In 1980, the Arts and Crafts Center of Pittsburgh became the Pittsburgh Center for the Arts. During the 1980s the governing board of the Center expanded to include all elements of the Center’s diverse community. A professional, full-time staff were hired, most significantly directors of exhibitions and education. In 1990 the Center completed an extensive capital renovation project doubling the exhibition space and adding much needed studio classroom space. Among the most significant parts of the expansion was a new space, Simmons Hall, to accommodate performances, symposia, and lectures.

The late 1990s were marked with ambitious programs for the Center, but also financial difficulty. Pittsburgh Filmmakers helped the Center with a financial turnaround in 2004 and 2005. Thanks to the tremendous outpouring of community and foundation support, the Center continued to thrived and a merger with Pittsburgh Filmmakers was completed in early 2006.
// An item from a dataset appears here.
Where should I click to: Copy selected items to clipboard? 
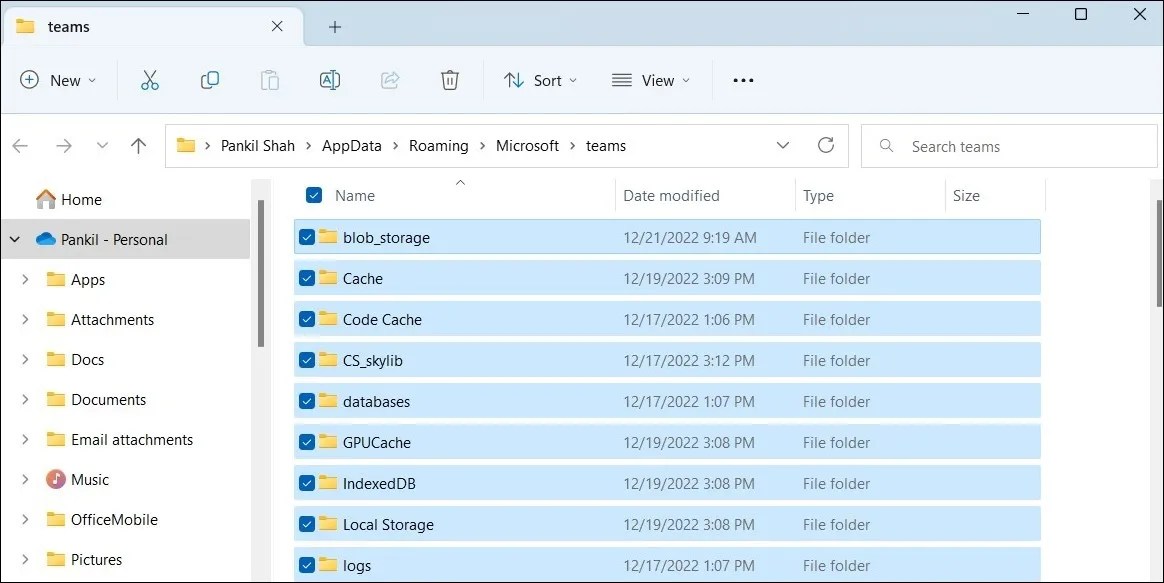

The evolution of the Center’s programs and campus has continued since the merger. The Annie Seamans Media Arts Lab was dedicated in 2006. In 2008, the Mr. and Mrs. Ira H. Gordon Raku Pavilion was erected and extended the ceramics studio outside in the David Caplan Ceramics Court. In 2009, one of PF/PCA’s partners, Calliope: The Pittsburgh Folk Music Society transformed Simmons Hall into an acoustically sound listening room to present concerts.

A SHORT HISTORY OF PCA'S BUILDINGS

For the industrialists in the early 1900s, a major living area in these years was Pittsburgh’s East End, where a building boom was underway. They commissioned a parade of mansions along Fifth Avenue to what became known as “Millionaires Row” for some of the wealthiest and most celebrated families of the town, such as the Mellons, the Benedums and the Fricks.

In 1909, one of the most impressive mansions was the 65-room Richard Beatty Mellon House on 11 acres bordering Fifth and Shady Avenues and Beechwood Boulevard or what is now known as Mellon Park. Richard Beatty Mellon and his wife Jennie King Mellon raised two children, Sarah Cordelia King Mellon and Richard King Mellon. Beside the very large mansion were a garage and a carriage house, which housed servants on the second floor. The carriage house was donated to the city and is now the Phipps Garden Center. The 65-room mansion was torn down in 1941.

There was another earlier Tudor revival mansion on the Mellon Estate. Constructed in 1904, it was given as a wedding gift in 1927 to R.B.’s daughter, Sarah, who married Alan Magee Scaife, a fifth generation industrialist and Mellon National Bank Director. In February 1946, the Scaifes donated their home and property to the city. This mansion is now the Scaife Building and houses art classes for the Pittsburgh Center for the Arts.

Next-door to the Mellon Estate on the corner of Fifth and Shady Avenues, Charles D. Marshall, president and co-owner of the McClintic-Marshall Construction Company, had built his mansion. Completed in 1912, the Marshall mansion was an impressive, formal, 17th century Carolean-inspired building. In 1943, Charles Marshall donated his house at 6300 Fifth Avenue to the city. Pittsburgh Center for the Arts, originally named The Arts and Crafts Center of Pittsburgh, held its first organizational meeting November 27, 1944, in the Marshall mansion. On March 17, 1945, almost 1,000 Pittsburghers gathered at the opening night ceremonies, headed by Mayor Cornelius Sciully, J. Bailey Ellis, who was named chairman of the Center, and Mrs. Charles D. Marshall, who publicly turned the key to her home over to the city.